Tuesday, October 7, 2008

Public Universities

Big story in the Tribune today about declining funding and increasing enrollments at Utah's public universities.

It's a nice illustration of how changes in opportunity costs lead to changes in behavior. The opportunity cost associated with action A is the value associated with the thing you can't do because you're doing A.

If you're going to school, you can't work (at least not as much). So the total cost of going to school is tuition plus opportunity cost --- that is, tuition plus the money you don't make because you're going to school instead. And people compare this total cost to the benefit of education when making choices. When the economy slows, the opportunity cost of education falls --- and classes fill up.

But the whole issue of state funding for public universities raises a bigger question --- what's the rationale for governmental involvement in education? To remind you how economists view government involvement in markets, the case for governmental involvement usually rests on market failure. If markets fail to allocate resources efficiently, then there may be a role for collective action via government to try to improve efficiency.

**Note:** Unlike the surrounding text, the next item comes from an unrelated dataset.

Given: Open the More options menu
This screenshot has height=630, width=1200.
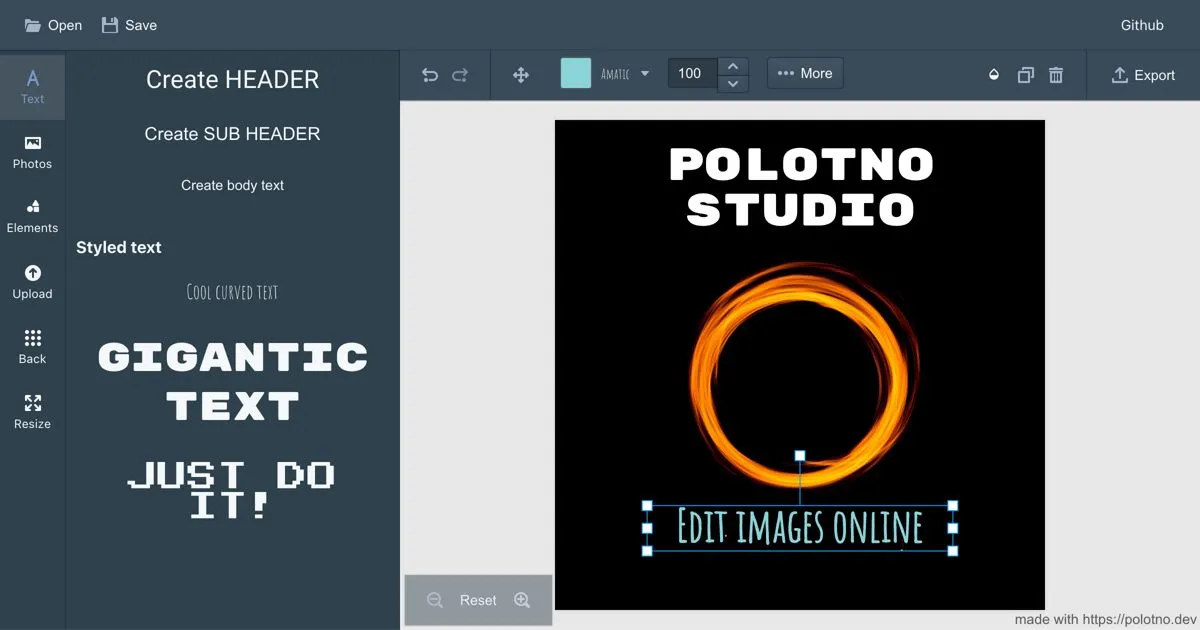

Is there a market failure here that needs to be addressed? (I can think of two...)

1 comment:

Stephen Hampton said...

Government involvement in education is a funny thing. I have read "Free to Choose" too recently to think it is a good thing. But,there are lots of strange things about the market for higher education.
The price(tuition) seems to be completely unrelated to costs, marginal or otherwise. What does the price communicate? Why doesn't it move with demand?

The price also seems unrelated to the product. What exactly is the product Universities are selling? Education? Research? Monuments? Diplomas? Merchandise? Entertainment? It is unclear. If it is education how come the price of an engineering degree is roughly the same as a theater arts degree?

Government is willing to fund education consumers with grants and loans regardless of the degree pursued. They also fund the institutions directly. Are they interested in great students or great institutions? The world benefits from great institutions, by sending their students here, but the world does not pay taxes to support them. It is all very strange. In the end our University system is the best in the World, something must be working. I hope it is worth the cost.